22 de junho – Solenidade do Santíssimo Corpo e Sangue de Jesus
O Pão da Palavra que sai da boca de Deus
Moisés falou ao povo, dizendo: «Recorda-te de todo o caminho que o Senhor teu Deus te fez percorrer durante quarenta anos no deserto […]. Atribulou-te e fez-te passar fome, mas deu-te a comer o maná que não conhecias nem teus pais haviam conhecido, para te fazer compreender que o homem não vive só de pão, mas de toda a palavra que sai da boca do Senhor. (Deuteronómio)
Disse-lhes Jesus: «Eu sou o pão vivo descido do Céu. Quem comer deste pão viverá eternamente. E o pão que Eu hei de dar é a minha Carne que Eu darei pela vida do mundo». […] Quem come a minha Carne e bebe o meu Sangue tem a vida eterna; e Eu o ressuscitarei no último dia. […] Este é o pão que desceu do Céu; não é como aquele que os vossos pais comeram, e morreram; quem comer deste pão viverá eternamente». (João)
O evangelista S. João organiza os seus materiais por estruturas. Gosta, por exemplo, de pegar numa grande estrutura temática, depois meter outras mais pequenas dentro dessa e outras mais pequenas ainda dentro das segundas… Além disso, tem o cuidado de sinalizar a mudança de estruturas, dando-nos referências temporais, espaciais, ou outras, referências que são a maior parte das vezes mais teológicas do que cronológicas ou locais; referências que são “chaves de leitura” a indicar-nos como deve ser lido o texto… Por isso, quando pegamos num texto dele, devemos sempre tentar perceber qual é a estrutura em que se insere, e que chaves de leitura nos são dadas.
Assim, o evangelho de hoje situa-se no contexto do milagre da multiplicação dos pães e mostra-nos Jesus como o Pão da Vida. E a chave dada por S. João é esta: “estava próxima a páscoa dos judeus”. Com esta expressão, João dá-nos a informação prévia de que nesta grande estrutura vai falar da Páscoa, melhor, de algo que antecedeu a páscoa dos judeus, de modo muito próximo… Se juntarmos a esta proximidade da páscoa o contexto do milagre dos pães, percebemos que é da Eucaristia que ele está a falar. Esta certeza é reforçada com a referência – a encerrar toda a estrutura – a Judas Iscariotes, “que viria a entregá-lo”. Como sabemos, Judas Iscariotes saiu para entregar Jesus exatamente no decorrer da Última Ceia.

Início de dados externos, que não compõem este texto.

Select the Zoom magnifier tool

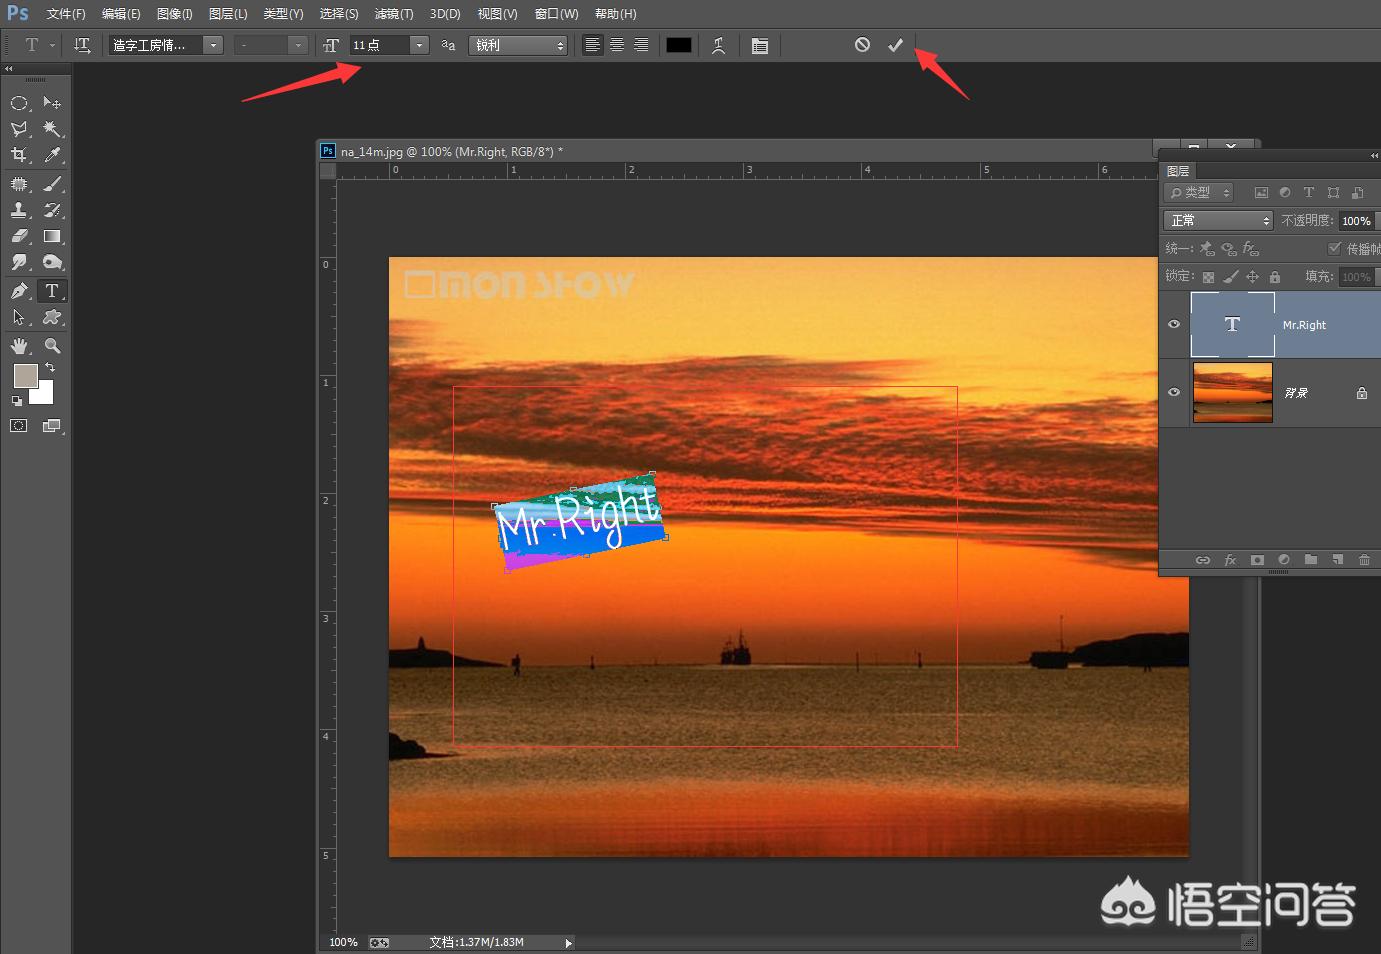[52, 346]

Mas mais ainda: toda esta estrutura do “Pão da Vida” se insere dentro de outra estrutura maior, que é a das polémicas com os chefes judaicos sobre a identidade messiânica de Jesus de Nazaré. Jesus, na visão de João, afirma-se o Messias. Os chefes judaicos são incapazes de aceitar esta reivindicação, mas sentem-se confusos diante dos “sinais” dados por Jesus e da sedução que a pessoa dele provoca no povo. Conjugando as duas coisas (o “Pão”, do milagre da multiplicação dos pães, e a “reivindicação” que Jesus faz de ser o Messias), os chefes judaicos pedem-lhe um sinal concreto, um sinal que replique o sinal do maná (1ª Leitura) com que o primeiro Libertador, Moisés, alimentara o povo no deserto. Além disso era crença na época que o Messias quando viesse faria prodígios semelhantes aos de Moisés. Portanto…, que outro sinal deveria dar Jesus senão o do maná?!
Jesus argumenta doutra maneira: não foi Moisés quem deu o maná no deserto, mas sim Deus. E tal como Deus deu esse maná através de Moisés, agora dá, através dele próprio, Jesus, o alimento que é vida em plenitude para o homem que d’Ele se alimenta. Ou seja, Jesus reivindica ser mais do que Moisés, que deu o maná que alimenta apenas o corpo, porque ele dá o alimento de toda a palavra que sai da boca do Senhor, absolutamente necessário ao homem segundo o testemunho do próprio Moisés (1ª Leitura). É neste ponto que cola o evangelho da missa de hoje: Jesus é a resposta plena àquilo que Moisés apenas antevira como necessário…
Mas não esqueçamos que estamos a falar da Eucaristia. S. João, que tem dois relatos justapostos da Última Ceia, curiosamente não narra a bênção do pão e do vinho nessa Ceia, mas faz anteceder esse sinal do “Pão” para o contexto desta discussão com os judeus. Ou seja: a Eucaristia é, de algum modo, mais do que a memória dessa Ceia. É a presença de toda a vida de Jesus, todo o seu corpo e todo o seu sangue, dado ao longo de toda a sua vida como o novo Maná-Palavra que sai da boca de Deus, e que é para nós o pão da vida plena e eterna.